§ WORK REQUEST
Copy out exactly the lines below that run from the one holding "The width and height of the screenshot is (345, 769)." to the one holding "You are a computer-use agent. Viewport: 524px", keeping both of those lines and no others.

§ Saved data entries
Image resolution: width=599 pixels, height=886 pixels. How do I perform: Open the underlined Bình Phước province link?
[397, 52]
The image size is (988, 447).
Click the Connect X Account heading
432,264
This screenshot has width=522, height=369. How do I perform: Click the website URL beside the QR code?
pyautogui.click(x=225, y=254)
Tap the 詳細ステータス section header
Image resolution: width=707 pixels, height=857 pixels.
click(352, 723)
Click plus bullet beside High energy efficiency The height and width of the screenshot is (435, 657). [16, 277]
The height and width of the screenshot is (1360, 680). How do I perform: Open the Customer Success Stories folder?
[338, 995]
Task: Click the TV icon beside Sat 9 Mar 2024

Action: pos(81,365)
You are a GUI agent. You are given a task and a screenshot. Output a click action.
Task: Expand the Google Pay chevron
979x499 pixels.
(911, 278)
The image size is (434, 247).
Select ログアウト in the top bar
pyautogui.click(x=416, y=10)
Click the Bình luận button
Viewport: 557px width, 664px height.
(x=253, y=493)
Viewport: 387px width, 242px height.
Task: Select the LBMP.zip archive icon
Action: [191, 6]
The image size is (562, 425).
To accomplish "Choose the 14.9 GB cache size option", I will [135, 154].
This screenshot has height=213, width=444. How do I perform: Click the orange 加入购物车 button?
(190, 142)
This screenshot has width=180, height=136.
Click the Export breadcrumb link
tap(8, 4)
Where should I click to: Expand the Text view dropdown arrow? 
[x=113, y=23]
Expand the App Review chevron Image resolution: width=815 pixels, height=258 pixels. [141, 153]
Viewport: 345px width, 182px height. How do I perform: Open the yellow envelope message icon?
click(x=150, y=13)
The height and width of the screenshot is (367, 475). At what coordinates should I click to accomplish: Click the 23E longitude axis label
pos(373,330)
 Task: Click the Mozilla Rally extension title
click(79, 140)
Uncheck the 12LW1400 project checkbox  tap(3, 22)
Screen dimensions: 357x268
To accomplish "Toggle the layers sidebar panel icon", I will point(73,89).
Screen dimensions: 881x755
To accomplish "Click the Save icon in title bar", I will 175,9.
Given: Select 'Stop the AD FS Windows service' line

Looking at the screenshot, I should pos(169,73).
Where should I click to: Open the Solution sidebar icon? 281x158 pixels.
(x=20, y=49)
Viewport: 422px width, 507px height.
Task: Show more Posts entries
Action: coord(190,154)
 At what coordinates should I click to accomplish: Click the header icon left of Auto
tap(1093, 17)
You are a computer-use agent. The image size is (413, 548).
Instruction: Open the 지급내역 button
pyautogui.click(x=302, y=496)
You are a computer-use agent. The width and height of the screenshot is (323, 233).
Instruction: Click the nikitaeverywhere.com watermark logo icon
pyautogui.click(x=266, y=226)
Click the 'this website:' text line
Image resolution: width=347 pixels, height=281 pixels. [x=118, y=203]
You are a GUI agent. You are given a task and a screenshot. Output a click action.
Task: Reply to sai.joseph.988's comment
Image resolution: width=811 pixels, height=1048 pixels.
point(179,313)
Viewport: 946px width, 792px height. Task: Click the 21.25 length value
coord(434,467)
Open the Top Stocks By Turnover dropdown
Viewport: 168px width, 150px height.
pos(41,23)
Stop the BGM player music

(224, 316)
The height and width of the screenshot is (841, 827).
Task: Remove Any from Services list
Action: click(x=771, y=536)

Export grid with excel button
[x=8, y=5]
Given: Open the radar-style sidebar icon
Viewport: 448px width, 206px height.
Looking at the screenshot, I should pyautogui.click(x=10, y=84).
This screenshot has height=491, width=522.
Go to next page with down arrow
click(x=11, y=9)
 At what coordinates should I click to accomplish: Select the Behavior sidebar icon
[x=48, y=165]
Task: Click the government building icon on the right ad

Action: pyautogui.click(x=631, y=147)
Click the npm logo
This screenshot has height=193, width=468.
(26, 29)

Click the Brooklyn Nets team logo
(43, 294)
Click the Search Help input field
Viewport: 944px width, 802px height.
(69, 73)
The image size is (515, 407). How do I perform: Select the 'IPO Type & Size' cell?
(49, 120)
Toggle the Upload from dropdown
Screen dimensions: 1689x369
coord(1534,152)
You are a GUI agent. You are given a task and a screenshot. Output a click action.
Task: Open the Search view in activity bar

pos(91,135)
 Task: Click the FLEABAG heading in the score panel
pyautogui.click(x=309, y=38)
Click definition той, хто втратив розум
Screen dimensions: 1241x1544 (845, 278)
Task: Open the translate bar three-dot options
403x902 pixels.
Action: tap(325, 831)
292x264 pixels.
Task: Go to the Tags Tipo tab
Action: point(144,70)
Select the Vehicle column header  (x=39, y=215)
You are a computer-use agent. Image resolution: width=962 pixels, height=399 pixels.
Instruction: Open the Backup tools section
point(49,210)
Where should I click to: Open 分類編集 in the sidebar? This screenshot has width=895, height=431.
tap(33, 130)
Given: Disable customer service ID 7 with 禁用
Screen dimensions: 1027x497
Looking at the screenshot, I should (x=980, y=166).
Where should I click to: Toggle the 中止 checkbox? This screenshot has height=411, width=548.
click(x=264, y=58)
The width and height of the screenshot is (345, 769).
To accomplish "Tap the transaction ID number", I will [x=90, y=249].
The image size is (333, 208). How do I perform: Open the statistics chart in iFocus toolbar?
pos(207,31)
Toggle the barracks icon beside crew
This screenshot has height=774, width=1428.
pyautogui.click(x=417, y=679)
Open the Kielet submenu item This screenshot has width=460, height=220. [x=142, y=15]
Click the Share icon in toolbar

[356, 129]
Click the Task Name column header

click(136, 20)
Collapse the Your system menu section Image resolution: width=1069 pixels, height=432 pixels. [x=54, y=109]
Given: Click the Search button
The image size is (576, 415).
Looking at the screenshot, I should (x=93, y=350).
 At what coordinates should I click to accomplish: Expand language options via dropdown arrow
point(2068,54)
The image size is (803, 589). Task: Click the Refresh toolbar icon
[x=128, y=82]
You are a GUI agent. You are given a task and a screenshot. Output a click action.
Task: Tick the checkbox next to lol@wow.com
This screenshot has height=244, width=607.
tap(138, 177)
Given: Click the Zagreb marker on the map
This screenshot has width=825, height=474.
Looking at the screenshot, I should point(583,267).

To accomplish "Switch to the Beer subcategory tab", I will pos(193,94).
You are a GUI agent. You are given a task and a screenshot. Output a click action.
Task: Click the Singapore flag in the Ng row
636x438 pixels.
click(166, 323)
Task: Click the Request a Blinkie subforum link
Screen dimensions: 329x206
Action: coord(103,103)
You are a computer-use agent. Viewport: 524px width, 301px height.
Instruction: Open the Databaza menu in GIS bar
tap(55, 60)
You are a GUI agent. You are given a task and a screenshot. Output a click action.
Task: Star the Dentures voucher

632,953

§ WRITTEN REPLY
The width and height of the screenshot is (345, 769).
To accomplish "Tap the transaction ID number", I will [x=90, y=249].
The image size is (333, 208). How do I perform: Open the statistics chart in iFocus toolbar?
pos(207,31)
Toggle the barracks icon beside crew
This screenshot has height=774, width=1428.
pyautogui.click(x=417, y=679)
Open the Kielet submenu item This screenshot has width=460, height=220. [x=142, y=15]
Click the Share icon in toolbar

[356, 129]
Click the Task Name column header

click(136, 20)
Collapse the Your system menu section Image resolution: width=1069 pixels, height=432 pixels. [x=54, y=109]
Given: Click the Search button
The image size is (576, 415).
Looking at the screenshot, I should (x=93, y=350).
 At what coordinates should I click to accomplish: Expand language options via dropdown arrow
point(2068,54)
The image size is (803, 589). Task: Click the Refresh toolbar icon
[x=128, y=82]
You are a GUI agent. You are given a task and a screenshot. Output a click action.
Task: Tick the checkbox next to lol@wow.com
This screenshot has height=244, width=607.
tap(138, 177)
Given: Click the Zagreb marker on the map
This screenshot has width=825, height=474.
Looking at the screenshot, I should point(583,267).

To accomplish "Switch to the Beer subcategory tab", I will pos(193,94).
You are a GUI agent. You are given a task and a screenshot. Output a click action.
Task: Click the Singapore flag in the Ng row
636x438 pixels.
click(166, 323)
Task: Click the Request a Blinkie subforum link
Screen dimensions: 329x206
Action: coord(103,103)
You are a computer-use agent. Viewport: 524px width, 301px height.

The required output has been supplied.